The primary outcome was whether patients received high-intensity, medium-intensity or low-intensity vascular interventions before their major amputation. Patients in the high-intensity group had revascularization. Patients in the medium-intensity group had angiography. Patients in the low-intensity group had neither.

Overall, 31% of patients had high-intensity intervention, 6% had medium-intensity intervention and 63% had low-intensity intervention prior to their amputation, Secemsky said.

In addition, 69% of patients did not have revascularization in the 1 year before major amputation, 92% of those not revascularized also did not have an angiogram, 26% had a minor amputation and/or wound debridement in the year before major amputation and 46% received an above-the-knee amputation, he said.
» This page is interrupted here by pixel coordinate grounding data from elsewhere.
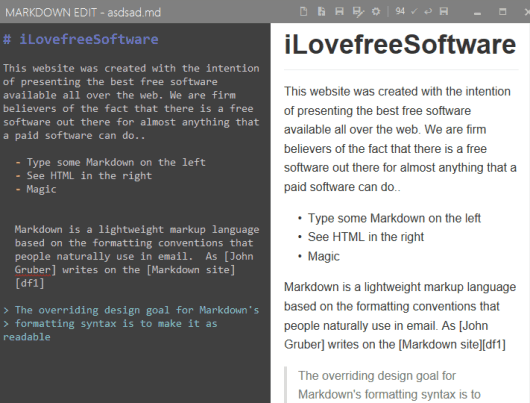530x403 pixels.
Task: Toggle auto save icon at toolbar end
Action: coord(444,12)
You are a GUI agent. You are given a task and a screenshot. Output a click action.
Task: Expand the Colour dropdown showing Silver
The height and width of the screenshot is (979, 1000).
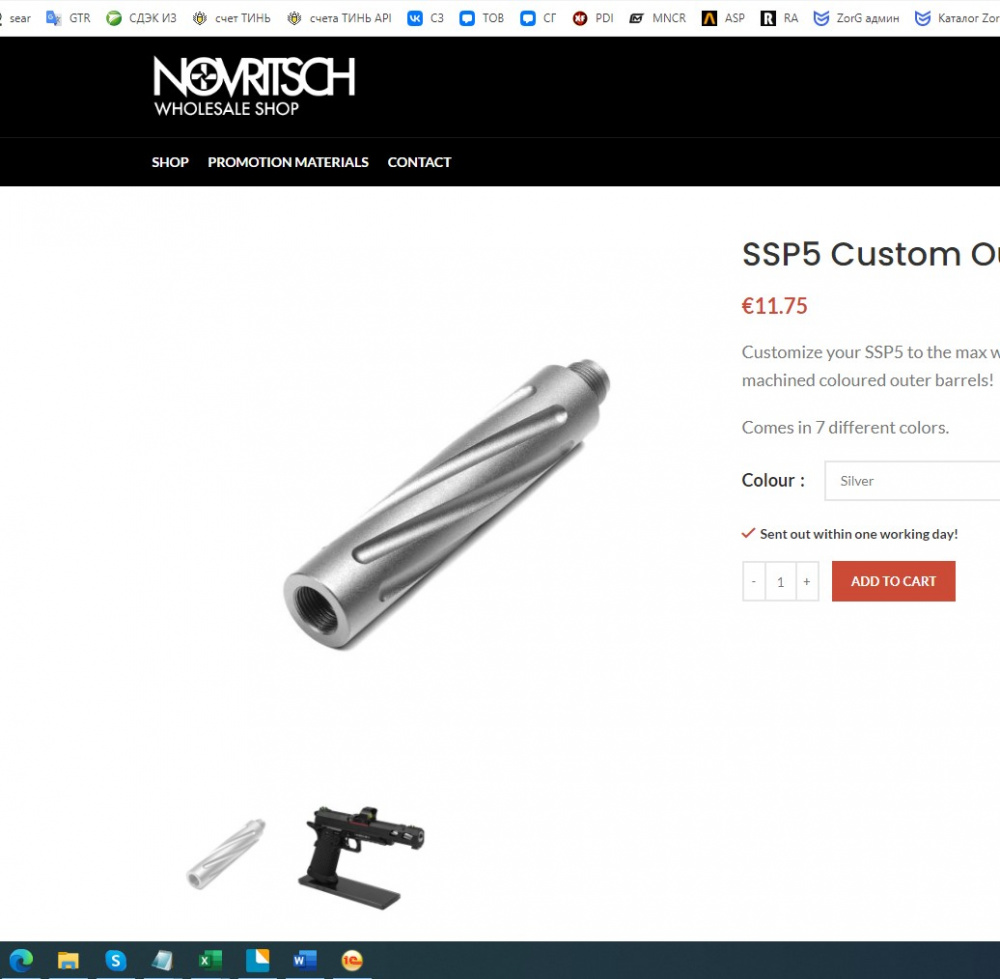click(x=912, y=481)
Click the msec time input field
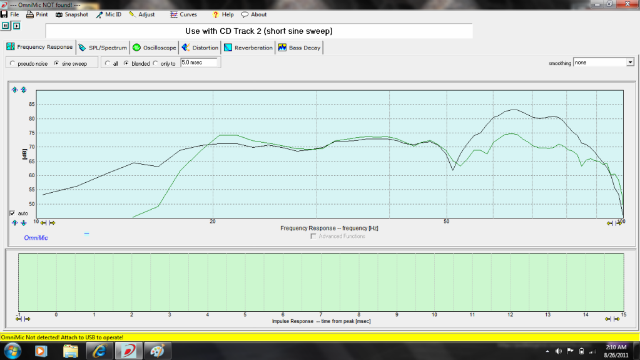 [x=199, y=62]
Factors associated with low-intensity intervention included male sex, low-income status and being treated at a safety-net hospital, according to the researchers.
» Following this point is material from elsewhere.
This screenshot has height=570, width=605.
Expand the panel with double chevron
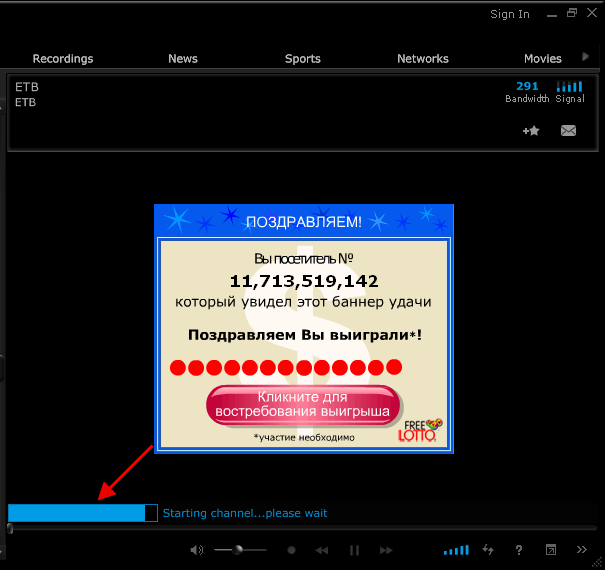(x=582, y=550)
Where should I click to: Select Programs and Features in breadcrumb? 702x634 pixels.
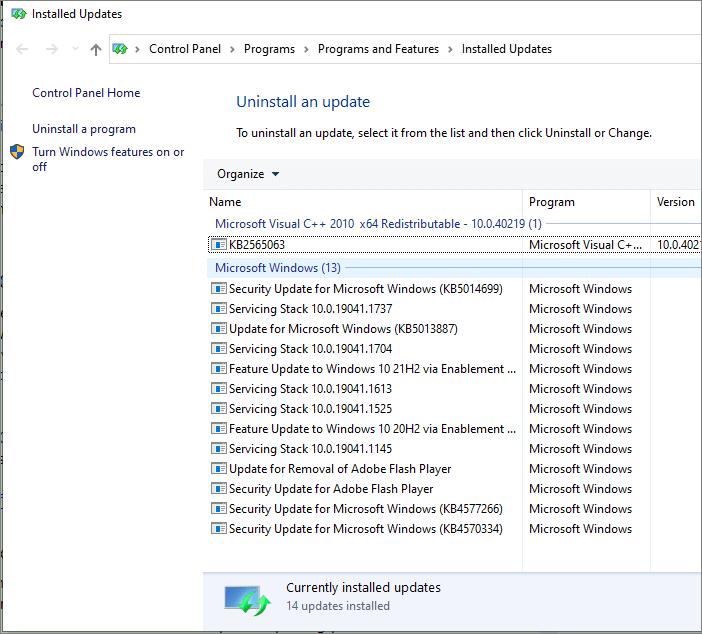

Two-year mortality after major amputation occurred in 23% of the low-intensity group, 20% of the medium-intensity group and 19% of the high-intensity group, Secemsky said, noting that factors associated with death included prior MI, renal dysfunction, end-stage renal disease and treatment at a safety-net hospital (P < .05 for all).

“Other markers include that being male is protective,” Secemsky said. “Even though men were more likely to get low-intensity care, they still did better than women. This is a persistent issue for us in delivering peripheral vascular care to our patients.”

At 12 months, 40% of the high-intensity group were readmitted to the hospital, compared with 50% of the medium-intensity group and 48% of the low-intensity group, he said.

“Only a minority of patients with critical limb ischemia had any attempt at revascularization prior to major amputation,” Secemsky said during the presentation. “What we do before amputation makes a difference. Intensity of vascular care was associated with important post-amputation outcomes, including a greater risk of death if you got low intensity of care, as well as greater risk of readmission. We need to figure out a way to reduce these disparities, improve the care of our patients and make an impact on long-term outcomes.”